这里求导利用的公式是颜色的递推公式，与前向传播有所不同。设 $\boldsymbol{b}_i$ 是第 $i$ 个即其后的Gaussians渲染出来的颜色（三个通道）， $\boldsymbol{g}_i$ 是第 $i$ 个Gaussian的颜色，则有递推公式： $\boldsymbol{b}_i=\alpha_i \boldsymbol{g}_i+(1-\alpha_i)\boldsymbol{b}_{i+1}$ 令 $T_i=(1-\alpha_1)(1-\alpha_2)\cdots(1-\alpha_{i-1})$ 为第 $i$ 个Gaussian对像素点的透光率， $\boldsymbol{C}$ 是像素点的颜色，则有 $\begin{aligned} \cfrac{\partial L}{\partial\boldsymbol{b}_i}&=\cfrac{\partial L}{\partial\boldsymbol{C}}\cdot\cfrac{\partial \boldsymbol{b}_1}{\partial\boldsymbol{b}_2}\cdot\cfrac{\partial \boldsymbol{b}_2}{\partial\boldsymbol{b}_3}\cdots\cfrac{\partial \boldsymbol{b}_{i-1}}{\partial\boldsymbol{b}_i}\\ &=\cfrac{\partial L}{\partial\boldsymbol{C}}\cdot(1-\alpha_1)I\cdot(1-\alpha_2)I\cdots(1-\alpha_{i-1})I\\ &=T_i\cfrac{\partial L}{\partial\boldsymbol{C}}\\ \end{aligned}$ 故 $\cfrac{\partial L}{\partial \alpha_i}=T_i\cfrac{\partial L}{\partial\boldsymbol{C}}(\boldsymbol{g}_i-\boldsymbol{b}_{i+1})\\ \cfrac{\partial L}{\partial \boldsymbol{g}_i}=T_i\alpha_i\cfrac{\partial L}{\partial\boldsymbol{C}}$ 令 $\alpha=\min(0.99,\sigma G)$ ，其中 $\sigma$ 是“opacity”， $G$ 是正态分布给出的“exponential falloff”，则 $\frac{\partial L}{\partial \sigma}=G\frac{\partial L}{\partial \alpha}\\\ \\ \frac{\partial L}{\partial G}=\sigma\frac{\partial L}{\partial \alpha}$ （注：代码中似乎不考虑 $\alpha>0.99$ 的情况；也许是因为想让 $\sigma$ 过大时也有梯度从而变小？
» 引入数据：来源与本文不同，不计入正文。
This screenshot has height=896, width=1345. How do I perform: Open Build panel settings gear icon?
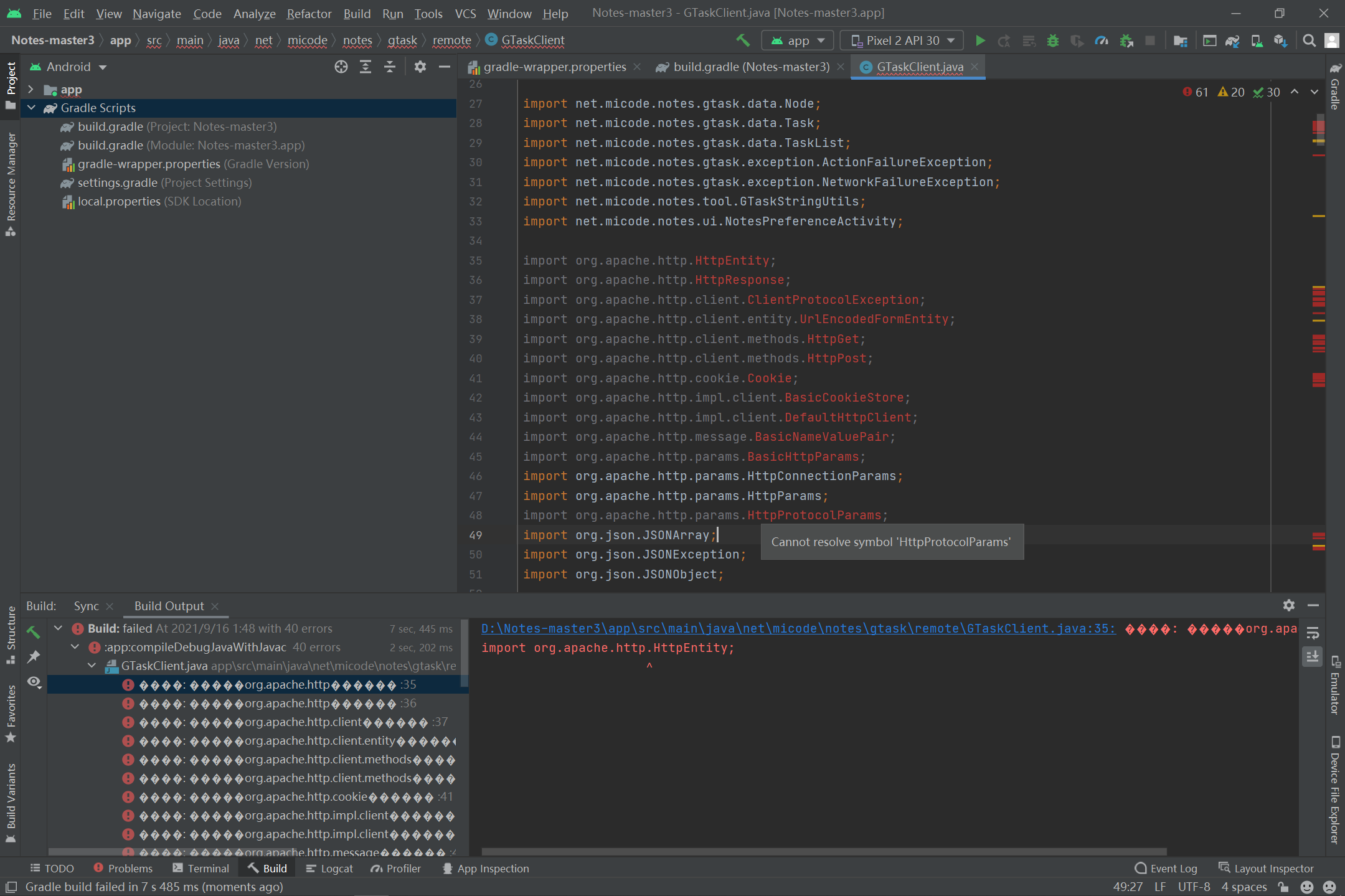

）
而 $G=\exp\{-\frac{1}{2}\boldsymbol{d}^T A\boldsymbol{d}\}$ ， $\boldsymbol{d}=\boldsymbol{p}-\boldsymbol\mu$ ，其中 $\boldsymbol p$ 为像素坐标， $\boldsymbol\mu$ 为Gausian中心的2D坐标， $\boldsymbol d$ 为它们之间的位移向量， $A$ 为椭圆二次型的矩阵，因此 $\frac{\partial L}{\partial \boldsymbol d}=-\cfrac{1}{2}G\frac{\partial L}{\partial G}[\boldsymbol d^T(A^T+A)]\\ \cfrac{\partial L}{\partial \boldsymbol \mu}=-\cfrac{\partial L}{\partial \boldsymbol d}\\ \frac{\partial L}{\partial \boldsymbol A_{00}}=-\cfrac{1}{2}G\frac{\partial L}{\partial G}d_x^2\\ \frac{\partial L}{\partial \boldsymbol A_{11}}=-\cfrac{1}{2}G\frac{\partial L}{\partial G}d_y^2\\ \frac{\partial L}{\partial \boldsymbol A_{01}}=-\cfrac{1}{2}G\frac{\partial L}{\partial G}d_x d_y$ 注意计算 $\frac{\partial L}{\partial \boldsymbol \mu}$ 时要乘以像素坐标对像平面坐标的导。

公式中出现的变量和代码中变量的关系如下表：

公式变量	代码变量
$\boldsymbol{b}_{i+1}$	`accum_rec`
$\boldsymbol{g}_i$	`c`
$T_i$	`T`
$\cfrac{\partial L}{\partial\boldsymbol{C}}$	`dL_dpixel`
$\sigma_i$	`con_o.w`
$\boldsymbol{d}$	`d`
$\boldsymbol\mu$	`xy`
$\boldsymbol p$	`pixf`
$A_{00},A_{01},A_{11}$	`con_o.x`,`con_o.y`,`con_o.z`

// Backward version of the rendering procedure.
template <uint32_t C>
__global__ void __launch_bounds__(BLOCK_X * BLOCK_Y)
renderCUDA(const uint2* __restrict__ ranges,const uint32_t* __restrict__ point_list,int W, int H,const float* __restrict__ bg_color,const float2* __restrict__ points_xy_image,const float4* __restrict__ conic_opacity,const float* __restrict__ colors,const float* __restrict__ final_Ts,const uint32_t* __restrict__ n_contrib,const float* __restrict__ dL_dpixels,float3* __restrict__ dL_dmean2D,float4* __restrict__ dL_dconic2D,float* __restrict__ dL_dopacity,float* __restrict__ dL_dcolors)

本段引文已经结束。